*Opdrachten*.
**A)** Neem uit de recensie letterlijk over vanaf "Er is geen taal" tot en met "zorgvuldig gekozen woorden.".
**B)** Beantwoord met gegevens uit de recensie:
(i) In welk jaar is Menno Wigman gestorven?
(ii) Wie wordt genoemd als auteur van het artikel?
(iii) Welke datum staat boven het stuk?

"Ik heb altijd gedacht dat het Paradijs een soort bibliotheek zou zijn" - Jorge Luis Borges

Red ons van de dichters

Vrijdag, 7 augustus, 2020

Geschreven door: Menno Wigman
Artikel door: Robin Hurkens

De vertwijfeling en ambivalentie van Menno Wigman

[Recensie] Ik heb altijd een zwak gehad voor Menno Wigman, dichter, bloemlezer, drummer, vertaler en gestorven in 2018. Ik hield vooral van Wigman omdat hij zo prozaïsch kon vertellen over zijn dichtkunst en ook omdat sommige dichtregels van hem na jaren bij mij nog steeds zijn blijven hangen. In sporadische gevallen beklijfde zelfs een hele strofe. Deze bijvoorbeeld:

“Breek alle pennen stuk. Tuig elke letter af.
Er is geen taal die troost,
geen woord dat bloost bij Kaspar en zijn hondendood.”

Wat ik er zo mooi aan vind is dat het een mooie paradox behelst; het gaat niet alleen over de ontoereikendheid van de taal, het gaat er niet alleen om dat de kunst en de literatuur uiteindelijk met lege handen staat als er iets verschrikkelijks gebeurt. Dat is slechts één kant van de medaille, want tegelijkertijd demonstreert Menno Wigman met deze strofe juist de kracht en de impact van zorgvuldig gekozen woorden.

*Gegevensregels*.
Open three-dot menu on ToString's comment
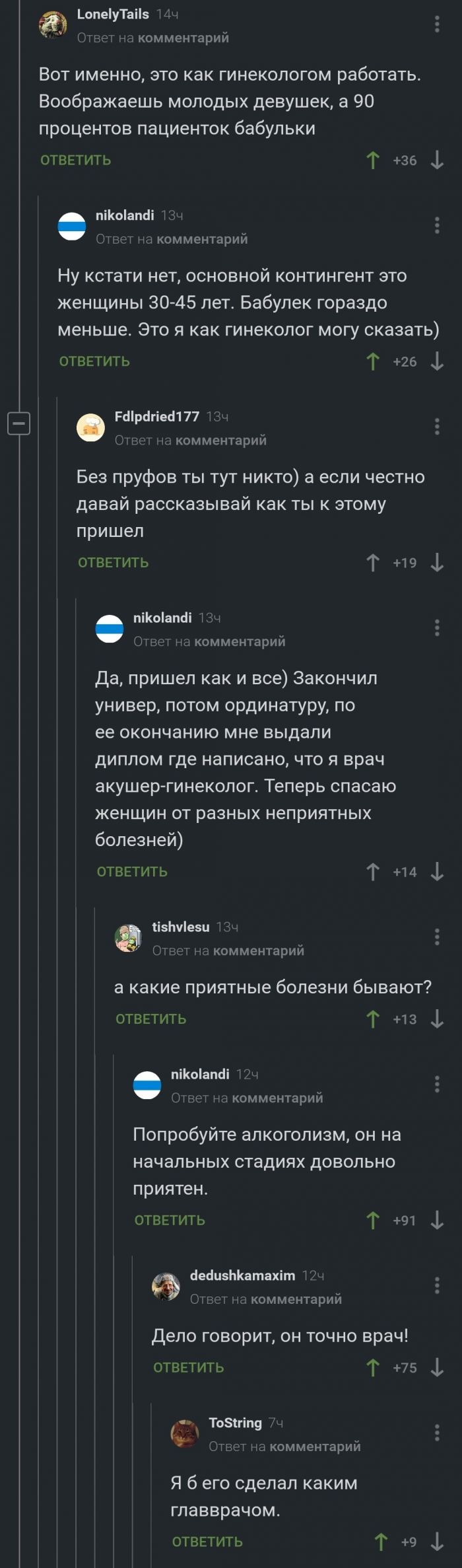The width and height of the screenshot is (462, 1568). click(x=437, y=1432)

*Uitwerkingen*.
**A)**
Er is geen taal die troost,
geen woord dat bloost bij Kaspar en zijn hondendood.”

Wat ik er zo mooi aan vind is dat het een mooie paradox behelst; het gaat niet alleen over de ontoereikendheid van de taal, het gaat er niet alleen om dat de kunst en de literatuur uiteindelijk met lege handen staat als er iets verschrikkelijks gebeurt. Dat is slechts één kant van de medaille, want tegelijkertijd demonstreert Menno Wigman met deze strofe juist de kracht en de impact van zorgvuldig gekozen woorden.

**B)**
(i) In 2018.
(ii) Robin Hurkens.
(iii) Vrijdag 7 augustus 2020.